INPUT DATA:

========

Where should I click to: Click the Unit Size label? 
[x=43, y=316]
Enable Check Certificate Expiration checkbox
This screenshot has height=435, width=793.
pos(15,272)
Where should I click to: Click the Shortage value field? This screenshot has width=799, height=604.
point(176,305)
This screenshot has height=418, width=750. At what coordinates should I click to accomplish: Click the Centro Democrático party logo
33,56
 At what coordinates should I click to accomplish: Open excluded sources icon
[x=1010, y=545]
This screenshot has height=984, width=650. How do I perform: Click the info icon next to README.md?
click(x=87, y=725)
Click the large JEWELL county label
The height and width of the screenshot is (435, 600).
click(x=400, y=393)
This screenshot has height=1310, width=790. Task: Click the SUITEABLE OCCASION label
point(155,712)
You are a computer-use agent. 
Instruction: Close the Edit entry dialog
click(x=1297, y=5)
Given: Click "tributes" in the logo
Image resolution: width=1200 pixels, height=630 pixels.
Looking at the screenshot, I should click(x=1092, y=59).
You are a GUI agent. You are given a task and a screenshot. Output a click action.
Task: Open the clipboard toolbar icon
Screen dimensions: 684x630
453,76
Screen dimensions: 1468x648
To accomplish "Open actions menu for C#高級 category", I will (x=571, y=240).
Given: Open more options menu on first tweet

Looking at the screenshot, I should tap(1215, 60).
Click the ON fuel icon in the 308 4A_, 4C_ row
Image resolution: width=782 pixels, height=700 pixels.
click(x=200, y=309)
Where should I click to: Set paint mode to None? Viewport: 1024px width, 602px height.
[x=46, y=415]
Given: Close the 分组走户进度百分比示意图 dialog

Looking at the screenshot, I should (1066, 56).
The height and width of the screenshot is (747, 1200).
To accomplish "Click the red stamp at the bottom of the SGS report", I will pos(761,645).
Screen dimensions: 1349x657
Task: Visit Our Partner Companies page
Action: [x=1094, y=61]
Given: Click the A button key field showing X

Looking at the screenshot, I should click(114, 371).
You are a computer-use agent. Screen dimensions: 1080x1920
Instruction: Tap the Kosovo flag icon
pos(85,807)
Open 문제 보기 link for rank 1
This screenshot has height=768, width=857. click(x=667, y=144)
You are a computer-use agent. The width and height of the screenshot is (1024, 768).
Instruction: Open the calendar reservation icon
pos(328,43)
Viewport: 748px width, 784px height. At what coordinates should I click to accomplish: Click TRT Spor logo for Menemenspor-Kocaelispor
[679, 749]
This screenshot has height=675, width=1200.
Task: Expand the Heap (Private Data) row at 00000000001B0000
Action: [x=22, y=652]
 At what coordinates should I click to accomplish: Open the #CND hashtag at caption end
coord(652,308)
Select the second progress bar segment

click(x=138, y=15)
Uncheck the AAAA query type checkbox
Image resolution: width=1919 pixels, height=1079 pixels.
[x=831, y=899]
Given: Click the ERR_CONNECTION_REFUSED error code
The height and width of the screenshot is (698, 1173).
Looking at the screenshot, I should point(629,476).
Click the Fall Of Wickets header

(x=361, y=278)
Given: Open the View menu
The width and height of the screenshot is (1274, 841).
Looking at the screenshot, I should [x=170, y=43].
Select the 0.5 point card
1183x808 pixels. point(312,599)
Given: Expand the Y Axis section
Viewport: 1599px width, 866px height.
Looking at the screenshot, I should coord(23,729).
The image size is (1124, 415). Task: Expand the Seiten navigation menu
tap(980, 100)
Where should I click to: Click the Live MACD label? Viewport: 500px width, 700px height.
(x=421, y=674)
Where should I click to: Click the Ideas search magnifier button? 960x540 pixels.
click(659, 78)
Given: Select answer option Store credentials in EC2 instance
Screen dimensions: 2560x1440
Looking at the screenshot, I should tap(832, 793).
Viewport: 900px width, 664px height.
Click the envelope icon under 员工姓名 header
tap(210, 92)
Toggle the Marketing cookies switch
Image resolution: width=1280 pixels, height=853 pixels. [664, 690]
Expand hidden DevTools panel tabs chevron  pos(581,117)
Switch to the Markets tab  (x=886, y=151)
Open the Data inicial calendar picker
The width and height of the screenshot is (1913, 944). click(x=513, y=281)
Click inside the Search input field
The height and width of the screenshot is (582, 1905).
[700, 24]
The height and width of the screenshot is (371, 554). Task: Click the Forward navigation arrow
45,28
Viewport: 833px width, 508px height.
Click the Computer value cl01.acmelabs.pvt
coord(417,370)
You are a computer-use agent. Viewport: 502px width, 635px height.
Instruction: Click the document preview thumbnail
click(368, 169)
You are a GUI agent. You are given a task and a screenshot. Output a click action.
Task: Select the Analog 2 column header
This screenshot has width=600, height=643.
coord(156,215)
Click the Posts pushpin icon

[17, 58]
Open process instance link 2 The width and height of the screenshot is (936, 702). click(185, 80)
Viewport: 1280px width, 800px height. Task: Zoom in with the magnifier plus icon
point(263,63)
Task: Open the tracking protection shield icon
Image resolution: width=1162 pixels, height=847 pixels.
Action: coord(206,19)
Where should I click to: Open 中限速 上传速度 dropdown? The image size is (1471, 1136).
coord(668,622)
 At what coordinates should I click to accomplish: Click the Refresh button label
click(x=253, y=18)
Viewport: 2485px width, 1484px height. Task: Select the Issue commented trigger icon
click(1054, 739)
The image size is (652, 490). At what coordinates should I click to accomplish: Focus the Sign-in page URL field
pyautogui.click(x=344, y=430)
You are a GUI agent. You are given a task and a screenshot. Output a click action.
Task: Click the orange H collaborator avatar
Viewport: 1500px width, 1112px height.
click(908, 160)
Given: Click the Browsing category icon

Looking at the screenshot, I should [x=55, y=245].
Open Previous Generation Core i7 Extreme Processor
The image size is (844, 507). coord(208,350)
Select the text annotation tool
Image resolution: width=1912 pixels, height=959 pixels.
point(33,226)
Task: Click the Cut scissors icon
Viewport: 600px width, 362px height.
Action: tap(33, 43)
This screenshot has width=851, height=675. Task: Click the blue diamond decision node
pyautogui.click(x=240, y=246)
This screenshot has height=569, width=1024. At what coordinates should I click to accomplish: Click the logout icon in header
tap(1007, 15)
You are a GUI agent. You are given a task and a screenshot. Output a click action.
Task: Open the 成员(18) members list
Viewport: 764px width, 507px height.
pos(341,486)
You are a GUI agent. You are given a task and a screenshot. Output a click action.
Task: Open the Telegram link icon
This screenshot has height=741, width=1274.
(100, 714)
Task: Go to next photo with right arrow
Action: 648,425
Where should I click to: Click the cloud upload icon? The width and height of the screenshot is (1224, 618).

========

WHAT YOU SHOULD DO: Search the entries for the string "instance" and copy each line where it occurs.

OUTPUT:
Given: Select answer option Store credentials in EC2 instance
Open process instance link 2 The width and height of the screenshot is (936, 702). click(185, 80)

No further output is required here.